Someone might ask why we couldn't get things stable at higher speeds. Overclocking Quad Core processors is not that easy, compared to the C2Ds. In fact, we had to make several manual adjustments in order to stabilize things and of course we used additional cooling for NB chipsets. We assume that under typical cooling configurations, overclocking should be lower than 3.4GHz. Remember that the cpu natively runs at 2.50GHz, so a 0.9~1GHz overclocking boost should not be considered as low.

The following BIOS settings offered stability in the Asus Blitz Extreme system

Using other motherboards or even higher voltages may offer even higher speeds, but we feel that most users will be able to reach the 3.3~3.4GHz without much effort. For us it's interesting to see the performance gain of the the Intel Q9300 running at 3.52GHz, compared with a Intel E6750@3.72GHz.

Benchmark
Intel Q9300@3.52GHz
Intel E6750@3.72GHz
%Difference
x264 HD Benchmark
43.51
26.59
+63.63%
SuperPI
4.08969
4.10359
+0.34%
SysMark 2007 Preview
170
171
-0.58%
CineBench R10
15307
11081
+38.14%
TMPGEnc 4 Xpress
246.03
201.05
+22.73%
wPrime
13.656
25.016
+45.41%
PCMark Vantage
4910
4832
+1.61%
3DMark 06
3527
3459
+1.97%
Crysis
14.16
14.03
+0.92%
Unreal Tournament 3
32.37
33.32
-2.85%

The results are at least interesting. There is a good performance gain when the application uses all the four cores of the Intel Q9300, like the x264 HD Benchmark, CineBench R10, TMPGEnc 4 and wPrime. In other cases, the performance difference is just 1.97~0.34%. The Intel E6750 was actually faster by a 2.85% in two cases.


10. Final words

The recent release of the Intel Yorkfield processor provides a new "budget" solution for quad core lovers.
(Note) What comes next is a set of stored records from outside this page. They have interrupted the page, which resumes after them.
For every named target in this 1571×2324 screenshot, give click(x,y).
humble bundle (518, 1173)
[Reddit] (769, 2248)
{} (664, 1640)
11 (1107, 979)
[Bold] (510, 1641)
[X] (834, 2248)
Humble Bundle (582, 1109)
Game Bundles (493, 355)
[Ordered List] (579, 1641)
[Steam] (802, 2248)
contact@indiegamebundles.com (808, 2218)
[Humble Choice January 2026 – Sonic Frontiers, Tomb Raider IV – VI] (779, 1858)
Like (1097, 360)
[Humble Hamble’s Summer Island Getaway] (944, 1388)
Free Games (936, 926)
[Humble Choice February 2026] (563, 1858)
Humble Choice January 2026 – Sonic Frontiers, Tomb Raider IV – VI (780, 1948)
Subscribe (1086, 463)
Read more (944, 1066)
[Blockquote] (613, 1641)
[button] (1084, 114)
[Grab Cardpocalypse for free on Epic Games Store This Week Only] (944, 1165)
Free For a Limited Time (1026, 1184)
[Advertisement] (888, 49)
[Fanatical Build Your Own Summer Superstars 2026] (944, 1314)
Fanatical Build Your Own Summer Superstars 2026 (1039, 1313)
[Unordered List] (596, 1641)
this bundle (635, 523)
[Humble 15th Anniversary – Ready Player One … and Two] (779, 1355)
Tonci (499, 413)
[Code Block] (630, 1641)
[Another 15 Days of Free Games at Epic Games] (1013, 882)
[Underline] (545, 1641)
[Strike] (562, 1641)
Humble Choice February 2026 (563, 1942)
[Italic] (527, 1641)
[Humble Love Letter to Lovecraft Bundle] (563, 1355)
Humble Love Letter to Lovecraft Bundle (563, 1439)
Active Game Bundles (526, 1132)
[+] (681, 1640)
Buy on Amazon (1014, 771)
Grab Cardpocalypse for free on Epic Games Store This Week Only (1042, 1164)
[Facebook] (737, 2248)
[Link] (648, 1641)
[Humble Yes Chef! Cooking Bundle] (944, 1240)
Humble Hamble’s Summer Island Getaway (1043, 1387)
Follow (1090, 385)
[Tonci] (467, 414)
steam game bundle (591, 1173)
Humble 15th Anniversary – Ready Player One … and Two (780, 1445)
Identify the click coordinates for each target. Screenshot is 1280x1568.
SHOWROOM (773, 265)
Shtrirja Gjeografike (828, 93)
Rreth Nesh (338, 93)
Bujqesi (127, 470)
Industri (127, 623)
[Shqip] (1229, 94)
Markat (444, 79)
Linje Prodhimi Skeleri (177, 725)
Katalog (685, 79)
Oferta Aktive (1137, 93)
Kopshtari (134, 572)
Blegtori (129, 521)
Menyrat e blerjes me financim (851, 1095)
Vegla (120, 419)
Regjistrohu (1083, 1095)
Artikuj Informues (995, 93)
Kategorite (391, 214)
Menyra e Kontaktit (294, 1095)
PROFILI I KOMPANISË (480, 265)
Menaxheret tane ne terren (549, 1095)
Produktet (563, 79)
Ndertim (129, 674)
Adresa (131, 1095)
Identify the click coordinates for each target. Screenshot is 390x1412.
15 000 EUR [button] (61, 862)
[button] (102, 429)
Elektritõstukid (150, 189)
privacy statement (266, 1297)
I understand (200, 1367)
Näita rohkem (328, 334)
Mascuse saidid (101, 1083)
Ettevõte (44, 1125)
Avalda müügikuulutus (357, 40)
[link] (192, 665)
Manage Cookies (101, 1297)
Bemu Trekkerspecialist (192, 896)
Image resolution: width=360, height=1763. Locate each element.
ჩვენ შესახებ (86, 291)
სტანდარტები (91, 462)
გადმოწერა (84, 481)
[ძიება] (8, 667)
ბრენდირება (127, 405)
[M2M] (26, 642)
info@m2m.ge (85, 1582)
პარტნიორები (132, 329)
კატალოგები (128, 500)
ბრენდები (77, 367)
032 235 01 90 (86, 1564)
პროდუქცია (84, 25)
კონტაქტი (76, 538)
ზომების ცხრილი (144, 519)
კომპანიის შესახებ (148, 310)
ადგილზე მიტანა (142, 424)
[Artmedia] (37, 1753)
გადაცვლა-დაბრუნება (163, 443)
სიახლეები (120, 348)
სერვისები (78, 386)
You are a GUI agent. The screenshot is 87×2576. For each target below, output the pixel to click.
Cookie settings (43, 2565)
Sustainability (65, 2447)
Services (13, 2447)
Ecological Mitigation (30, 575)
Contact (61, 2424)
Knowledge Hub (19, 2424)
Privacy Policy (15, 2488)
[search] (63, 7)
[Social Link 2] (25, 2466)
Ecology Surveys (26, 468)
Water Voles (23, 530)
Apart from the difference in the retail price, the two available Intel Q9300 and the Q9450 models offer different capabilities.

Intel's migration from the 65nm to the 45nm manufacturing process gave us hopes that this baby would overclock like crazy, especially since the Q6600 had been proved a very overclockable model. The truth is that the Intel Q9300 can be overclocked up to 3.3~3.4GHz without much effort, when combined with a motherboard, that can set voltages etc.. Pushing the CPU above the 3.4GHz requires many tests and probably additional cooling for NorthBridge to keep the system cool and stable.

When compared with a C2D, in our case Intel E6750, the Intel Q9300 is the faster especially when the application/game is designed to take advantage of all four available cores. We assume that in video and audio encoding tasks, the Q9300 will be proved a very good solution for you considering its "low" retail price (~235 Euro).

Normal/desktop users and especially gamers will not benefit from buying the Intel Q9300, either in terms of performance and overclocking. In this case, we assume that you could spend some additional euros in order to have the overclocking champions Intel E8400 and E8500 CPUs that can reach up to 4.2GHz speeds!

To sum up, the Intel Q9300 is an interesting processor for users that can't do without a quad core. Many users may disagree or even prefer the Intel Q6600 that costs 15 euros less and offer more overclocking margins. Others may save 90-100 Euros and buy the Intel E8400 that will be faster in absolute terms of gaming/desktop use. As always, the final choice is yours.